La ville de Berberati, chef-lieu de la Mambéré-Kadéï, est confrontée à une situation sans précédent. L’axe routier reliant le centre-ville à Baba Sallao, en direction de Carnot, s’est brutalement fissuré, laissant place à une large fracture qui rend la circulation impossible. Cette coupure, qui dure depuis plus de trois semaines, provoque une onde de choc au sein de la population, tant par sa gravité que par ses conséquences immédiates.
Ce tronçon n’est pas simplement une route : c’est une artère vitale pour la vie économique locale. Chaque jour, des dizaines de petits commerçants, d’agriculteurs, de transporteurs et de conducteurs de taxis-motos l’empruntent pour accéder au marché, livrer leurs produits, se rendre à l’hôpital ou accompagner leurs enfants à l’école. Aujourd’hui, tout est à l’arrêt.
« On ne peut plus passer. Même les débrouillards qui vendent au marché sont bloqués. Nos activités sont paralysées », témoigne Nourou Bako, un commerçant.
L’impact socio-économique est lourd. Le commerce local, déjà fragilisé par la conjoncture, subit un nouveau coup dur. Les produits frais n’arrivent plus à temps au marché, les prix commencent à grimper, et certaines denrées se font rares. Des familles entières, dépendantes de ces échanges quotidiens, voient leurs revenus s’effondrer du jour au lendemain. Les élèves peinent à rejoindre leurs établissements, et l’accès aux soins devient un défi pour les malades vivant dans les quartiers désormais enclavés. Les habitants sont obligés de faire un long détour en passant par le quartier Sava 2, devant l’église des Témoins de Jéhovah de Berberati.

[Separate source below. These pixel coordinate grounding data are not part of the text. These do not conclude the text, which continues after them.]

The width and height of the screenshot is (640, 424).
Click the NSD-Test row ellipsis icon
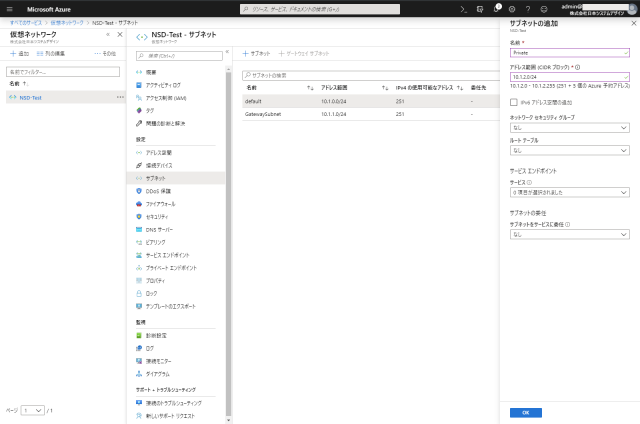(119, 98)
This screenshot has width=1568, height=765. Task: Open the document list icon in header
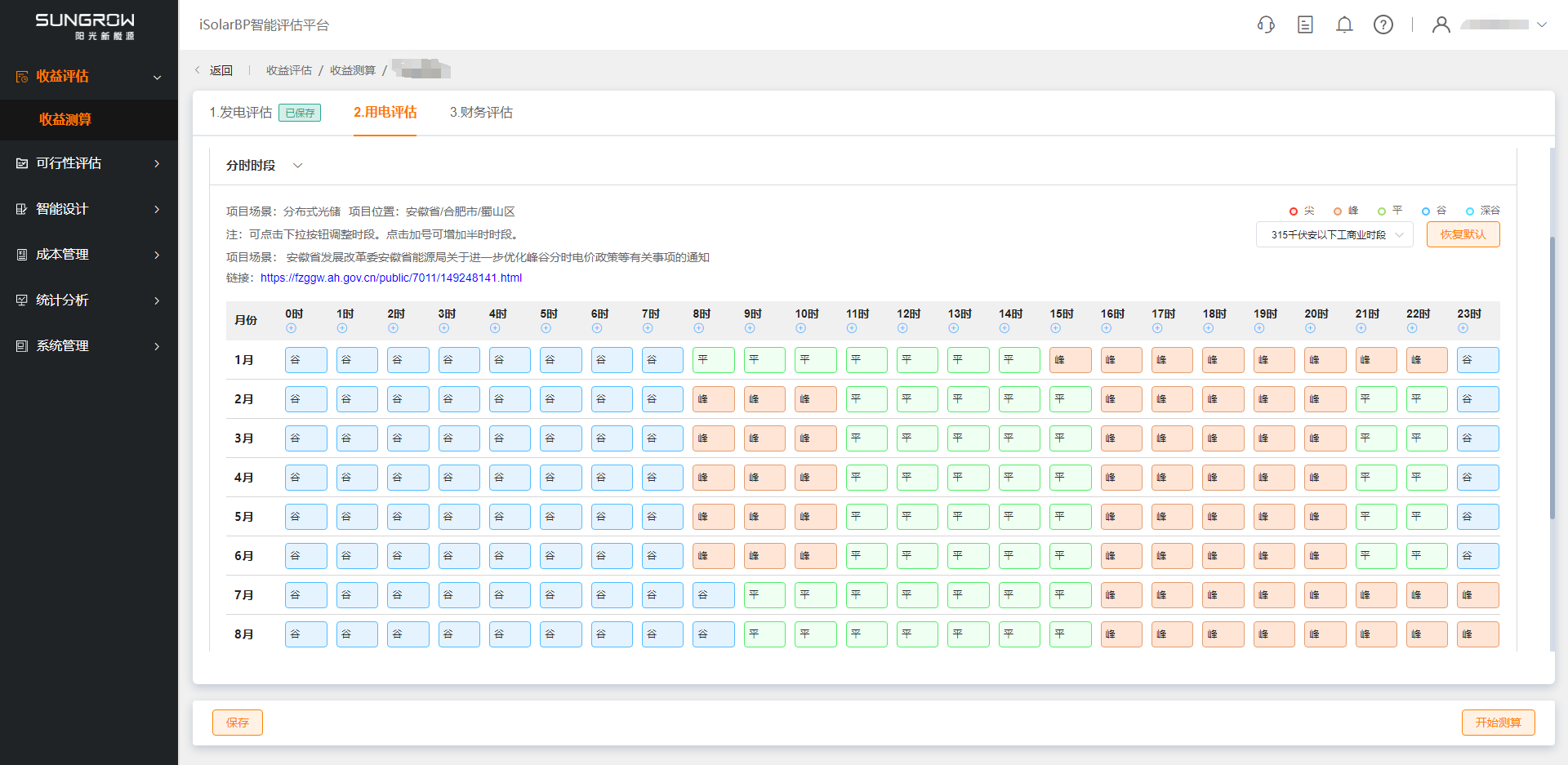click(1305, 24)
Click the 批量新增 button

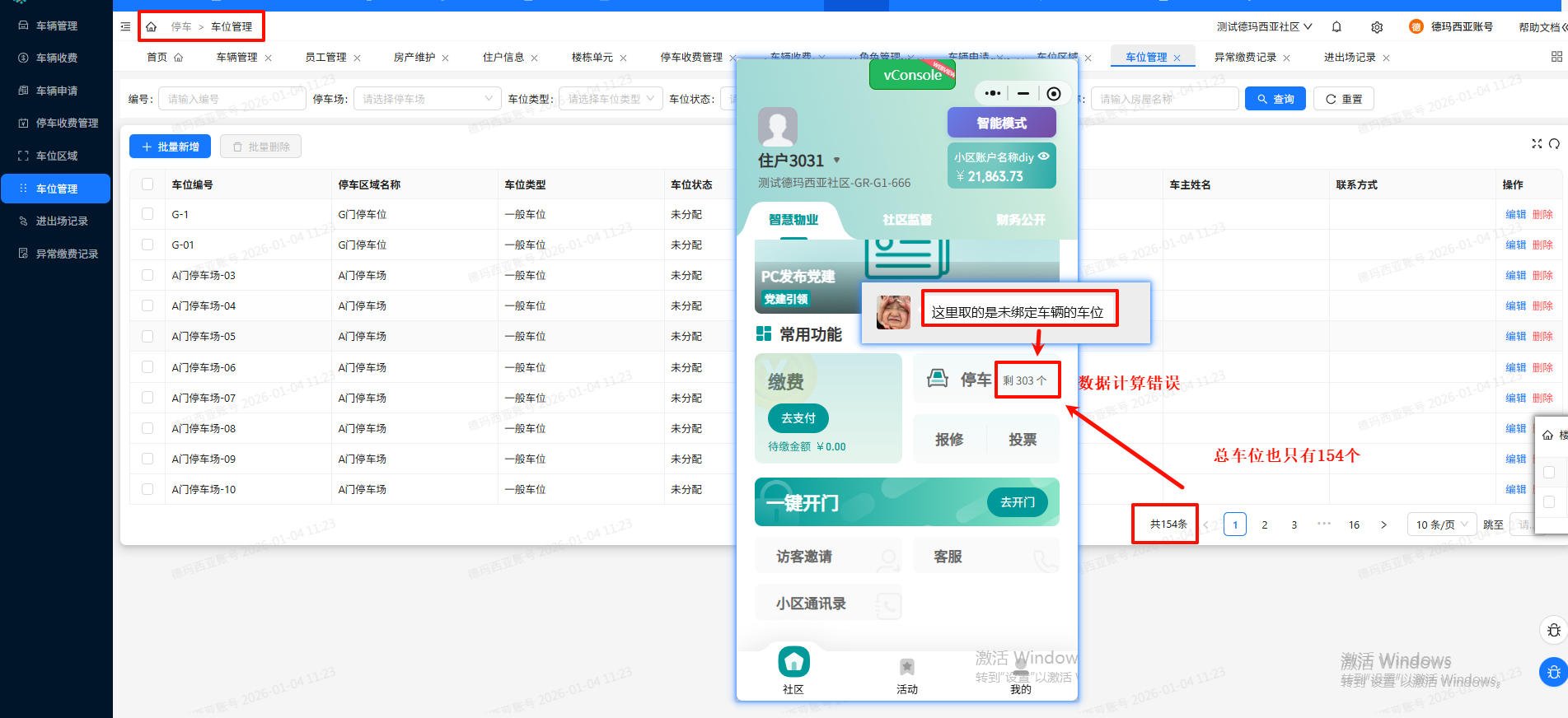tap(171, 147)
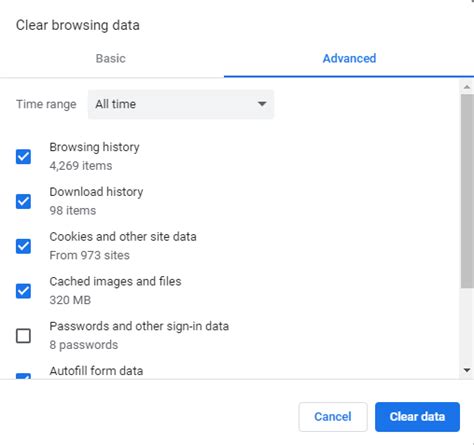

Autrefois, les habitants avaient construit un pont facilitant le trajet. Malheureusement, la route s’est fissurée. À l’origine, ce sont les déchets, déversés par les habitants lors de la traditionnelle activité Kwa ti Kodoro puis brûlés, qui ont causé le problème. Le pont, soutenu par des billes de bois recouvertes de sable pour le rendre praticable, a vu sa structure affaiblie par le feu qui a consumé le bois, provoquant ainsi la fissure actuelle.
Au-delà des difficultés matérielles, c’est un sentiment d’abandon qui gagne les esprits. Achille Ndiba, candidat malheureux aux dernières élections législatives et habitué à soutenir financièrement les habitants des 2e et 3e arrondissements pour réparer ce pont, se dit cette fois impuissant. Il lance un appel à l’aide au gouvernement.
Ce drame met en lumière une réalité persistante dans les villes de province qui est le délabrement des infrastructures routières, souvent négligées, faute d’investissements ou de suivi régulier. À Berberati comme ailleurs, les routes se dégradent sous l’effet du temps, des pluies, et de l’absence d’entretien, sans qu’aucun plan structurant ne soit mis en place.
Berberati vit un moment critique. Mais cette épreuve peut encore être transformée en un signal d’alerte salutaire, si une prise de conscience collective permet d’engager rapidement des mesures concrètes et durables pour restaurer la voie et éviter qu’un tel drame ne se reproduise ailleurs.